= What you should do =
Repeat exactly the lines from the start of the entries below through the line containing "Click the add". Omit the rest.

Data excerpts
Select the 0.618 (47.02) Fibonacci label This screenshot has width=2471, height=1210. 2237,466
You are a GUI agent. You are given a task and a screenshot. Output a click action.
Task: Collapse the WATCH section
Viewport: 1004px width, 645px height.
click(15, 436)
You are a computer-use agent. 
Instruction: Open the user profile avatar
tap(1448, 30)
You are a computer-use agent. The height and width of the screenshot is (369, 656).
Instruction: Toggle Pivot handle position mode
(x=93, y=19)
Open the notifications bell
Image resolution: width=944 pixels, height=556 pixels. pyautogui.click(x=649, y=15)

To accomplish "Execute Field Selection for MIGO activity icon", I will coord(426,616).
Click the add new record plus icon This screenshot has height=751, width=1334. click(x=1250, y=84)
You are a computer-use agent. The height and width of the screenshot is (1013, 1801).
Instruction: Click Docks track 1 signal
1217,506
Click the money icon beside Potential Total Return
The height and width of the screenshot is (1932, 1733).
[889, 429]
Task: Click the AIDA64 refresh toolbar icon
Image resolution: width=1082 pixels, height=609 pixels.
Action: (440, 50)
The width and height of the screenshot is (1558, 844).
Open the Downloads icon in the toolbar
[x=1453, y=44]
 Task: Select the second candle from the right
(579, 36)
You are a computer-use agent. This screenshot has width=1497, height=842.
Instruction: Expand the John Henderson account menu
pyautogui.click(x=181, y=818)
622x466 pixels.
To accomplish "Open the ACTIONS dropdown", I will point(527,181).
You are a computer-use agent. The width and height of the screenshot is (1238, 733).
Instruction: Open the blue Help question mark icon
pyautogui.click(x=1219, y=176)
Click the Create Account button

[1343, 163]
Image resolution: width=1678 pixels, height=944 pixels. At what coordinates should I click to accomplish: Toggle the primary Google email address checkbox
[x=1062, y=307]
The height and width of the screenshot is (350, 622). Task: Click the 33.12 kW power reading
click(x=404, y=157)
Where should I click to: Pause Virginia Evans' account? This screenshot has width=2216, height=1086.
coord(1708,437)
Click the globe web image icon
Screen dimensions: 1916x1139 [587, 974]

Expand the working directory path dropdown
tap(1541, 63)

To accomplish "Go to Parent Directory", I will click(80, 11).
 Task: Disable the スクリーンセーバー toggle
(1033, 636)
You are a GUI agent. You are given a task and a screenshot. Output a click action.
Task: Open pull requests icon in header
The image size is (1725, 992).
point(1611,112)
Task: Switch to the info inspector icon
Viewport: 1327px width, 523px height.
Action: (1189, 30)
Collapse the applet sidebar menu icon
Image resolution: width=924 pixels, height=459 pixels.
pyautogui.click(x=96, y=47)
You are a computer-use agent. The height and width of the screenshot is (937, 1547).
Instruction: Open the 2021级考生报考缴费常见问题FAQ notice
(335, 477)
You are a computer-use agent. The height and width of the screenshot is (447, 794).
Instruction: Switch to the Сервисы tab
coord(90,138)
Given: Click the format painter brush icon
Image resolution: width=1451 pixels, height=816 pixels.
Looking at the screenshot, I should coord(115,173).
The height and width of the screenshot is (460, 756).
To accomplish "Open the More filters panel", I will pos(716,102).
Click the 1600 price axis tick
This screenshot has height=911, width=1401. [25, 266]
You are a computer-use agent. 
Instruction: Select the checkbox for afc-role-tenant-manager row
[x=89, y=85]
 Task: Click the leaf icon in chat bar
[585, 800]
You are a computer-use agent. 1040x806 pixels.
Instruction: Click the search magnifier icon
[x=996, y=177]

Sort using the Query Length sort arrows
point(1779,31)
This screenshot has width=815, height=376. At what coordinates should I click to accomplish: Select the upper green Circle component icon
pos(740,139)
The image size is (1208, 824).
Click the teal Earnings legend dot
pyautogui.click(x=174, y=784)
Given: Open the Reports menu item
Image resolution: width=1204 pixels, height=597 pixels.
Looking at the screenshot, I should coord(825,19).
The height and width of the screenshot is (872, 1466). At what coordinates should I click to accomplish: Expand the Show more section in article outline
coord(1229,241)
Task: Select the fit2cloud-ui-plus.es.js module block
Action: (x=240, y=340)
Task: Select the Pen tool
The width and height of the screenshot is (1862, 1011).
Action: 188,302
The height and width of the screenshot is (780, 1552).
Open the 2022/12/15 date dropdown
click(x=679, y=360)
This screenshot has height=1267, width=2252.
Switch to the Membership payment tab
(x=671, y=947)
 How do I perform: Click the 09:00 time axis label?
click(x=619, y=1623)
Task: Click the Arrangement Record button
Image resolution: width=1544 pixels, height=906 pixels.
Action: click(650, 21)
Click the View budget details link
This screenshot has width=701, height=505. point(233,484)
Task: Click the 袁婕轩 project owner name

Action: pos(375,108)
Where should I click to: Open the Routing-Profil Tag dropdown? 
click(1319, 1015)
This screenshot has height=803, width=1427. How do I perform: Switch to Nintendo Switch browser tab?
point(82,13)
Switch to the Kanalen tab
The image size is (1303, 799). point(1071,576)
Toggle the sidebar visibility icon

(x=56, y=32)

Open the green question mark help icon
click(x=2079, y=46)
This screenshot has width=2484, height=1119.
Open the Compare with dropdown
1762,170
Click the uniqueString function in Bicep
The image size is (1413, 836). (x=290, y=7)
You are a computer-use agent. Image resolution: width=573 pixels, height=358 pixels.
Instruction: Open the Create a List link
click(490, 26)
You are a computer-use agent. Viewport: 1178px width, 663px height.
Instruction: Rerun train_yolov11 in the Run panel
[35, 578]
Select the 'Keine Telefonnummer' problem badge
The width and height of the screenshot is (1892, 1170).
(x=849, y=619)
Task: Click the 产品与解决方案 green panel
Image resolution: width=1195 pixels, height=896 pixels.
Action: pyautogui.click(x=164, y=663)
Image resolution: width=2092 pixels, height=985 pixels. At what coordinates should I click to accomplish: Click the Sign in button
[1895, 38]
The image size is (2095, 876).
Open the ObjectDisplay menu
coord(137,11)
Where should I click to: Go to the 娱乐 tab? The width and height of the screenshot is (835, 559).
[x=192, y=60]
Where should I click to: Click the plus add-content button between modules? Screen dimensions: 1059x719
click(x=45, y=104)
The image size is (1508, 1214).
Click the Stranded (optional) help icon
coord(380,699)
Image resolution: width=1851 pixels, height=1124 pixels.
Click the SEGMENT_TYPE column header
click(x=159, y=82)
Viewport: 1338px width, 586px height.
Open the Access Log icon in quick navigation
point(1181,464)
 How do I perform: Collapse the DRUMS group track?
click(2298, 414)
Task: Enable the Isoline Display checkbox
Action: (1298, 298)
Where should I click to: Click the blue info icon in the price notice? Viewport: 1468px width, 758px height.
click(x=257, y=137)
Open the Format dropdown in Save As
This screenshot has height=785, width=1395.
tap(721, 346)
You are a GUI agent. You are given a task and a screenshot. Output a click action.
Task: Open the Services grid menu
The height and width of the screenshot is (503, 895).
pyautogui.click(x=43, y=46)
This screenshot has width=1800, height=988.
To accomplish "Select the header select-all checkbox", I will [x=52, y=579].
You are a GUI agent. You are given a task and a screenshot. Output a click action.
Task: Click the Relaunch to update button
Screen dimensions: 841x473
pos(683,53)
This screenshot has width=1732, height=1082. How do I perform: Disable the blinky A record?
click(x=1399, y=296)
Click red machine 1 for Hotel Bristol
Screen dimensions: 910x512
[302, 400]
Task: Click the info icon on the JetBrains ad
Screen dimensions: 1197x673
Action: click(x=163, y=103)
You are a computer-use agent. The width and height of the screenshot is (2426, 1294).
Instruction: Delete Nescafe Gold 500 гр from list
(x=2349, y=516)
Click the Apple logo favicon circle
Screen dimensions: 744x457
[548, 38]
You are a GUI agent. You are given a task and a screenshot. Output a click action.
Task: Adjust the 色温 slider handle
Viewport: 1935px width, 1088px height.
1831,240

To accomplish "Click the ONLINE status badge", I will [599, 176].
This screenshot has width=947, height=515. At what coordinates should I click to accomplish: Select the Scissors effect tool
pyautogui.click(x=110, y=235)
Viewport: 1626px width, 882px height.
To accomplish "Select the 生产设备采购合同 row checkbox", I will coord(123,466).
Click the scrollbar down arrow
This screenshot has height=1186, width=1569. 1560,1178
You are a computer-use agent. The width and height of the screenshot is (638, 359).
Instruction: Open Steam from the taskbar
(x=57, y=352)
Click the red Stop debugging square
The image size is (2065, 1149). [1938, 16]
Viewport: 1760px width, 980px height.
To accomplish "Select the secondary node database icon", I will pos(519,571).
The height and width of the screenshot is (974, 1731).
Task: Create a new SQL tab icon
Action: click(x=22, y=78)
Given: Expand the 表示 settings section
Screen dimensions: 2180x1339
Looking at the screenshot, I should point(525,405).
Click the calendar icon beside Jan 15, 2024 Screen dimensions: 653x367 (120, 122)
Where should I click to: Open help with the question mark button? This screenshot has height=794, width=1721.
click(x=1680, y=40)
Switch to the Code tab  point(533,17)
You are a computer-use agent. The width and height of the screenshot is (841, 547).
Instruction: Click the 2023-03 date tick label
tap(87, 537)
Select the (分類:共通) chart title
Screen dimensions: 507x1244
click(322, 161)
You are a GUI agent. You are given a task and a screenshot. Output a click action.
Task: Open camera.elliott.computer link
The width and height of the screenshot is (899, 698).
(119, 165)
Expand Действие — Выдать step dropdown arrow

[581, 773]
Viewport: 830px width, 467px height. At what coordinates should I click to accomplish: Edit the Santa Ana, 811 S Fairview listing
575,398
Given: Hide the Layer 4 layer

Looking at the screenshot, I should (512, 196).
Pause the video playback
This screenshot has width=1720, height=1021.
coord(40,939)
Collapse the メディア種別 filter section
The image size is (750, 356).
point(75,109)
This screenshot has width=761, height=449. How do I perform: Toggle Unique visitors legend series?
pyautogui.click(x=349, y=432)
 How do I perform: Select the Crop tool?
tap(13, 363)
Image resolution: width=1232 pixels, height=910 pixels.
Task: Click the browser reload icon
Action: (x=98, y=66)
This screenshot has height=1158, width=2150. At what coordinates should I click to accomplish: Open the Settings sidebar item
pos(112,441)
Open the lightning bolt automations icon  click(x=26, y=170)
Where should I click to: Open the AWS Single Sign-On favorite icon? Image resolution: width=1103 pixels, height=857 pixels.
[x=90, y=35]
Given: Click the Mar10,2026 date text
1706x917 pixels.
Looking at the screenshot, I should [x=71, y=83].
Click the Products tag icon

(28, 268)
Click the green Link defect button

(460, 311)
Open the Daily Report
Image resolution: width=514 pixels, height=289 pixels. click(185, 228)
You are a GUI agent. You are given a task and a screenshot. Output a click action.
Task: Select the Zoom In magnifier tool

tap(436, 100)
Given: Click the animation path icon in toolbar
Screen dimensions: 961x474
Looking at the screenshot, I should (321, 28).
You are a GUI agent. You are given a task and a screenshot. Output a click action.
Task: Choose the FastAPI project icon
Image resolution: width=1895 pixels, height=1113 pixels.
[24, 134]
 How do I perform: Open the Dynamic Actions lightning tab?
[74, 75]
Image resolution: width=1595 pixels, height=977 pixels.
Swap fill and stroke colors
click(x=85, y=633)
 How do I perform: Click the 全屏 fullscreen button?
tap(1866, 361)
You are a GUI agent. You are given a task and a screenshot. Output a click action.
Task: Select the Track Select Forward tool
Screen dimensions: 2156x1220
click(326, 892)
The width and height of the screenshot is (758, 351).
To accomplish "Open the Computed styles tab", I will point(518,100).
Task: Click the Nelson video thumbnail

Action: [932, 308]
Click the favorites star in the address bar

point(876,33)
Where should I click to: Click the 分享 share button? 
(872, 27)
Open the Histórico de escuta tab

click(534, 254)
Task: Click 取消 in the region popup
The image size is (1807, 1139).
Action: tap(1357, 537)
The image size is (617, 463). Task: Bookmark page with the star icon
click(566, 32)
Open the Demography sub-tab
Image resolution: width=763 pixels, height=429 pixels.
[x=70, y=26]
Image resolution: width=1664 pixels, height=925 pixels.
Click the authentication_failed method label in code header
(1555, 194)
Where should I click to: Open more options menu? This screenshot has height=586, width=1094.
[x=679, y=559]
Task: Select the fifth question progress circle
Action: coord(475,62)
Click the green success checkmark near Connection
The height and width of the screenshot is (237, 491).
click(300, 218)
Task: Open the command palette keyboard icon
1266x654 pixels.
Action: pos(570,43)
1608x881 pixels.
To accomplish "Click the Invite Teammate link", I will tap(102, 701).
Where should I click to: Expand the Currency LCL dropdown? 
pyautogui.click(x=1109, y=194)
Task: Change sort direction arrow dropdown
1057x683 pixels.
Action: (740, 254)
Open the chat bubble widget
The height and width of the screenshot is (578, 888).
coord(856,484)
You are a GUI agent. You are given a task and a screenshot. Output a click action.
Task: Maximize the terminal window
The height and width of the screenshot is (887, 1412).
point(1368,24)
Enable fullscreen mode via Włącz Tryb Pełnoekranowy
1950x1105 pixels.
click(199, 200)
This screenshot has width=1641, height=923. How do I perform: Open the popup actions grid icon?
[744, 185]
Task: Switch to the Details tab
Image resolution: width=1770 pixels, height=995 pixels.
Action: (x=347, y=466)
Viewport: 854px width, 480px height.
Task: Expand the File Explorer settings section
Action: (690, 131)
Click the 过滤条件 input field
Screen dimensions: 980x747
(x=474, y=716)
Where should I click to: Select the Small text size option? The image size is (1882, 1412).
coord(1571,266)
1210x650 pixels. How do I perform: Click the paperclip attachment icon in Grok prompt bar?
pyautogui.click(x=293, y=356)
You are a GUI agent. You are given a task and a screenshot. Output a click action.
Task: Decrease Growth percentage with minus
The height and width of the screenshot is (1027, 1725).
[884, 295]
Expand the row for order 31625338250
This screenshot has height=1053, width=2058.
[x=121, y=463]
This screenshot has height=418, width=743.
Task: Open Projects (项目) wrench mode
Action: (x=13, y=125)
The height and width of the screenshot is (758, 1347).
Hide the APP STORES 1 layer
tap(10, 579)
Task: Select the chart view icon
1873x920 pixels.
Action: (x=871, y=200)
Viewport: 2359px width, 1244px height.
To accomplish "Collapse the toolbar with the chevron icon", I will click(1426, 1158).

= Task output =
Select the 0.618 (47.02) Fibonacci label This screenshot has width=2471, height=1210. 2237,466
You are a GUI agent. You are given a task and a screenshot. Output a click action.
Task: Collapse the WATCH section
Viewport: 1004px width, 645px height.
click(15, 436)
You are a computer-use agent. 
Instruction: Open the user profile avatar
tap(1448, 30)
You are a computer-use agent. The height and width of the screenshot is (369, 656).
Instruction: Toggle Pivot handle position mode
(x=93, y=19)
Open the notifications bell
Image resolution: width=944 pixels, height=556 pixels. pyautogui.click(x=649, y=15)

To accomplish "Execute Field Selection for MIGO activity icon", I will coord(426,616).
Click the add new record plus icon This screenshot has height=751, width=1334. click(x=1250, y=84)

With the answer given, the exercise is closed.